A. I wish I knew how to express the tonality. (Is “tone” the right word?)
B. Has anyone else noted this?
C. into what file does this kind of development in language go; it is not a neologism, obviously.

A:
As for “seriously?” maybe ‘cadence of inflection’ might be a better choice than simple linear “tonality,” or intonation, though tonality seems to cover it except for what I hear as rising inflection indicating the incredulity and the question.  It may be related to the recent habit of using an inflection generally reserved for a question in the middle of a sentence, seemingly to elicit agreement possibly with an eye to emotionally entraining the audience in order to gain easier acceptance.  Not that there is anything controversial usually being said.  Used mainly by women, I seem to recall in my mind’s ear, and I think, “valley girl” of the 1980’s.  Wikipedia suggests “uptalk, upspeak, rising inflection or high rising intonation (HRI)” (see link below) Intonation, but requiring some indication of tone relationship or relative pitch over time.  There may indeed be an elegant linguistic notation for something like this.  As a layperson I am clueless about this. 

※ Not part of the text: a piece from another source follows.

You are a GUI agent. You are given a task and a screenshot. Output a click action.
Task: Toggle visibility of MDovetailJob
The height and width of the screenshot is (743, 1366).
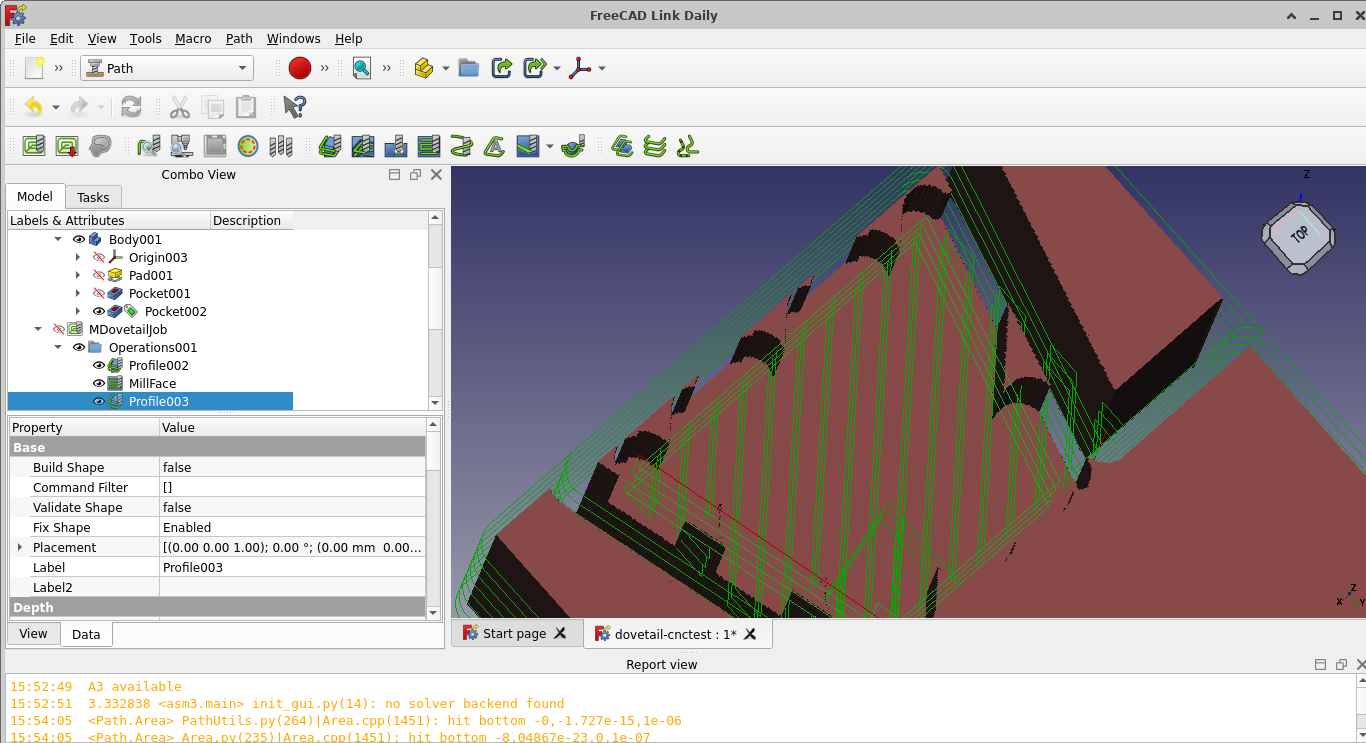point(59,330)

B:  I have often asked, and have been asked, “Humph. ...(slight pause)… Are you serious?” after a raised eyebrow.  I thought it might be interchangeable with “… Seriously?” And I’ve heard it as you describe, “Really?  Seriously?” In the US, can’t mail down a time or place but certainly since around the mid 1980’s. 

C:
It might be put into the ”High rising terminal” intonation file area if there is such a thing. 

I think the spirit of the title of the following book as I read it captures a version of it well:

Surely You’re Joking, Mr. Feynman!”: Adventures of a Curious Character, 1985 an edited collection of reminiscences by the Nobel Prize-winning physicist Richard Feynman.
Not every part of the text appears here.